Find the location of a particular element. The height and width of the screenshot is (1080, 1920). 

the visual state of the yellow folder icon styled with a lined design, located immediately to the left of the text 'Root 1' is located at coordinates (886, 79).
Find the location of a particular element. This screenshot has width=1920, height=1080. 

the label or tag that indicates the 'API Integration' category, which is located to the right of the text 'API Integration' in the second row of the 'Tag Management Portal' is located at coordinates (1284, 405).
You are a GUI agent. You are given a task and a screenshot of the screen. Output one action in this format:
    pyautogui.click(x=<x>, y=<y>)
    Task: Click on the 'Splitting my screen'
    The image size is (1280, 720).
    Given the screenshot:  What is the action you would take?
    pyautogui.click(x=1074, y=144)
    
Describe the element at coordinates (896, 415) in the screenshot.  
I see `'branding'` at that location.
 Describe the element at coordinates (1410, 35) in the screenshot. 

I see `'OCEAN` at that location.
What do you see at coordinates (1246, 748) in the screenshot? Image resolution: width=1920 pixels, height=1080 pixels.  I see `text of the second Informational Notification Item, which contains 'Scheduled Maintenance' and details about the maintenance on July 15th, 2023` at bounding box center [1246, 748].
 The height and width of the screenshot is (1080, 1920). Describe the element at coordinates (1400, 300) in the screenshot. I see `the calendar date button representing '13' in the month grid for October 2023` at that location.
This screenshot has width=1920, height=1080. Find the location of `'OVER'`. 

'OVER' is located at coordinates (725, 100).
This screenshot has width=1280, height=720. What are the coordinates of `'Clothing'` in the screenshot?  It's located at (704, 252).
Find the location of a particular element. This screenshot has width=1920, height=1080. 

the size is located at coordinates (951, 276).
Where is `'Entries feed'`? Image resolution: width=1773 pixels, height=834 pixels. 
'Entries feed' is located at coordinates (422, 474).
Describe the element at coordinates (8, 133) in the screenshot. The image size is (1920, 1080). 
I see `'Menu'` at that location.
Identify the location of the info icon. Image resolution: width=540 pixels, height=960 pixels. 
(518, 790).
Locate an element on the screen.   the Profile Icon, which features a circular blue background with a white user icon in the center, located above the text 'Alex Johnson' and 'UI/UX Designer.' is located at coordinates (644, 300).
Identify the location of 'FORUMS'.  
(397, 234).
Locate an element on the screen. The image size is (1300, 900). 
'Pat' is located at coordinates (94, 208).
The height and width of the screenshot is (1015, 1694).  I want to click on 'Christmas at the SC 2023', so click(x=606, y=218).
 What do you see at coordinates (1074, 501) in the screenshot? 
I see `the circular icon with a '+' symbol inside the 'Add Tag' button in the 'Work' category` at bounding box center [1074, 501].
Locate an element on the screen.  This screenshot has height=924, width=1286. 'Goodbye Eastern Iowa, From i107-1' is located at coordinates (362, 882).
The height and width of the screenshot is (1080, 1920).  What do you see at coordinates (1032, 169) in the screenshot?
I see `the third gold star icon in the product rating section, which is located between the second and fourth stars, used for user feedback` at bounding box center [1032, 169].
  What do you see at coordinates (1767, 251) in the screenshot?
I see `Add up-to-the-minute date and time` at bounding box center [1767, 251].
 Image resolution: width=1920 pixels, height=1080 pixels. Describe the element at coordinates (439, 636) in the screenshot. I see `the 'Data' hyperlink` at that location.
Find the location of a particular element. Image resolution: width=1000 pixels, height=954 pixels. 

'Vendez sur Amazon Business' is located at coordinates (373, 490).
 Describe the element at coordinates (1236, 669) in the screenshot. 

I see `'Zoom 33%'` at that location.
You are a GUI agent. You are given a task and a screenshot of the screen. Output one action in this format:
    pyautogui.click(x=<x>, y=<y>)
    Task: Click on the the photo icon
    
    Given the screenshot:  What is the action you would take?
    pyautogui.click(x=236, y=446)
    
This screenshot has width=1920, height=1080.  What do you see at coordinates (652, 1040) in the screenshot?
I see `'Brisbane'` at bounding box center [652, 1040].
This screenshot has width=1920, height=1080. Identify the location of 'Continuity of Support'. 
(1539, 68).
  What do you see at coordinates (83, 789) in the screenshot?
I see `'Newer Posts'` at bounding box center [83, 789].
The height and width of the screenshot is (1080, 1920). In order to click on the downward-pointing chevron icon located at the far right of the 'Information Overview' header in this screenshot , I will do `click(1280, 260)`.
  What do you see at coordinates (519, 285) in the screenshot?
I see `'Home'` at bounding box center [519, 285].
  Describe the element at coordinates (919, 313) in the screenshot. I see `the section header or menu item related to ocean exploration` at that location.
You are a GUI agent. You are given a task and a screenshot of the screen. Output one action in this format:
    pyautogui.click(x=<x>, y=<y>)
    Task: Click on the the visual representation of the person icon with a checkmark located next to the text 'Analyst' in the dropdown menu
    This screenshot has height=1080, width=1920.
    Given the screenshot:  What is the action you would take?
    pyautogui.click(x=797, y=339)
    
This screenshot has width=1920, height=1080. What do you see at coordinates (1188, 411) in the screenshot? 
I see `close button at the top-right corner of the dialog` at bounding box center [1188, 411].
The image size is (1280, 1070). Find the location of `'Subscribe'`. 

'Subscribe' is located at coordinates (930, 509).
***
Reproduce the material word for word, beginning with its first line and stopping after the line that contains "the label or".

- _Correct response_:
Find the location of a particular element. The height and width of the screenshot is (1080, 1920). 

the visual state of the yellow folder icon styled with a lined design, located immediately to the left of the text 'Root 1' is located at coordinates (886, 79).
Find the location of a particular element. This screenshot has width=1920, height=1080. 

the label or tag that indicates the 'API Integration' category, which is located to the right of the text 'API Integration' in the second row of the 'Tag Management Portal' is located at coordinates (1284, 405).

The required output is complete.